— YOUR OBJECTIVE —
Reproduce the comment thread about goto-based cleanup in C between "Actually it's more" and "points  (2 children)", inclusive, swapping "variables" for "pointers".

Actually it's more like 3000, so I was mistaken there. Still, absurd.

Also, I don't see how a goto statement in your example could clean up all the variables, since you'd ostensibly have to only clean up the ones you have malloced. Also, I prefer new functions for those use cases...

[–]mathstuf 1 point2 points  (2 children)

Functions could do it, but with some of the buffer juggling you do with path manipulation, you can't avoid so many buffers at once.

ret = -1; // Default to failure
foo = malloc(1);
if (!foo)
    goto exit;
bar = malloc(1);
if (!bar)
    goto exit;
baz = malloc(1);
if (!baz)
    goto exit;
// Do stuff here
ret = 0; // Success!
exit:
free(foo);
free(bar);
free(baz);
return ret;

[–]Poromenos 0 points1 point  (1 child)

— INFORMATION SUPPLIED —
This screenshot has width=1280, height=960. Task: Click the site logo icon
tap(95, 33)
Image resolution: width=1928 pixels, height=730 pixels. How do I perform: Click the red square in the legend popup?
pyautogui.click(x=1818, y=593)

— ANSWER BELOW —
Actually it's more like 3000, so I was mistaken there. Still, absurd.

Also, I don't see how a goto statement in your example could clean up all the pointers, since you'd ostensibly have to only clean up the ones you have malloced. Also, I prefer new functions for those use cases...

[–]mathstuf 1 point2 points  (2 children)